Данилыч между тем залез под нары и вдоволь насмеялся там, елозя ватными штанами и телогрейкой по пыли. Достал оттуда грязный пузырек с деревянной струганой затычкой. Мутная вялая жидкость перекатывалась медленно на донышке. Стерли пыль – оказалось, что там плавала и божья коровка. Похоже было на осадок от постного масла.

– Есть маленько, – сказал Данилыч.

– Спасибо тебе, отлей-ка малость.

– Размазывать по бутылкам! Всю бери…

Бутылка с мурашиным спиртом стояла на столе среди чашек и зеленовато отсвечивала на солнце, проникавшем до самой жидкости через мутное окно и мутные жирные стенки самой посудины.

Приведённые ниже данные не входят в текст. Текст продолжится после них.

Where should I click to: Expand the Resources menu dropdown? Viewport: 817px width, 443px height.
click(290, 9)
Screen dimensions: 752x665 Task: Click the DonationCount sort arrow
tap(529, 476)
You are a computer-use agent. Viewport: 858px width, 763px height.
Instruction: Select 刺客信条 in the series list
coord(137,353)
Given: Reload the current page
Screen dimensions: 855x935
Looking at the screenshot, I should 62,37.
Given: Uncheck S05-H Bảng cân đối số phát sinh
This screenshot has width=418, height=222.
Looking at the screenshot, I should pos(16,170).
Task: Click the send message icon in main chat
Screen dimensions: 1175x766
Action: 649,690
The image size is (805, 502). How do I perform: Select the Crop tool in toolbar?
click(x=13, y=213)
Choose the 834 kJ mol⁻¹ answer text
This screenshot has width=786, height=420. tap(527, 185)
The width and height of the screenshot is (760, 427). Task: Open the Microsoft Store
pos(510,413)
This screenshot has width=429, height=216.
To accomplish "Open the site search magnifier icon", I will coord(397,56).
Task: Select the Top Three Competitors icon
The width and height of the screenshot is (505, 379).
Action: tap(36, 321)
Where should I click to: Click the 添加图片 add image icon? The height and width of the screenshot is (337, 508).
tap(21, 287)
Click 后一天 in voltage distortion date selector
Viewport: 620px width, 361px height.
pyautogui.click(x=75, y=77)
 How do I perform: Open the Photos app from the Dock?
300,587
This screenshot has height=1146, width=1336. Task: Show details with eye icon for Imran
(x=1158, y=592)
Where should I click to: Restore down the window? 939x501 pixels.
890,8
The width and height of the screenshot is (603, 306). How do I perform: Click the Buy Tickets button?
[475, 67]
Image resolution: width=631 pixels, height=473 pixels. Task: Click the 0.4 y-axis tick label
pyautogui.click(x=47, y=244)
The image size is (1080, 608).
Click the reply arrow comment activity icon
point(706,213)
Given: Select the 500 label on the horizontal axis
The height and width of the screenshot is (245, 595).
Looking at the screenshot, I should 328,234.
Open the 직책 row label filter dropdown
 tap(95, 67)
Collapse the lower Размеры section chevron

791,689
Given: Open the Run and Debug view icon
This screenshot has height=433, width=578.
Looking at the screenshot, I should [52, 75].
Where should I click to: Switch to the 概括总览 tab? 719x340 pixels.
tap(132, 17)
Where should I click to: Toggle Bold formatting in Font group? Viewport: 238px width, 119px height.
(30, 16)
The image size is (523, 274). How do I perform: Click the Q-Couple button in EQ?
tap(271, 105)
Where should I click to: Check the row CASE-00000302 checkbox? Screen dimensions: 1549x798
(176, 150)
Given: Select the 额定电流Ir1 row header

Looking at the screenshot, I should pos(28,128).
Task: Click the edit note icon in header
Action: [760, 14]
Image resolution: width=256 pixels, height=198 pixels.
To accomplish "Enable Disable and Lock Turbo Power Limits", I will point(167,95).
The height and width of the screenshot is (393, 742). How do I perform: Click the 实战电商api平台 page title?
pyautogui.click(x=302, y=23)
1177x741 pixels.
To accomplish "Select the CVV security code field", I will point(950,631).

Муравей для лекарства берется самый ранний, весенний, майский мураш. Муравьев живьем запаривают, собрав в мешок, выжимают из запарки весь сок и этим так называемым «спиртом» натираются от ревматических болей и многих других попутных болезней. Считается, что помогает. Промысел этот строго запрещен. Данилыч же делает мурашиный спирт давно, научился от тестя. У него даже давилка есть специальная, руками давить – вся кожа слезет. Тесть натирался этим спиртом и ложился в тепло, назавтра вставал, выпивал на радостях чекушку, простуживался, болтаясь по избе, по сеням и стайкам, распустив рубаху и открыв напаренную поясницу, снова охал и снова залегал, и тянулось это долгие его стариковские годы, так что муравьи вокруг Задуваева сильно поубавились, не принеся своими, страшно сказать, сколько миллионными смертями ощутимой пользы человечеству.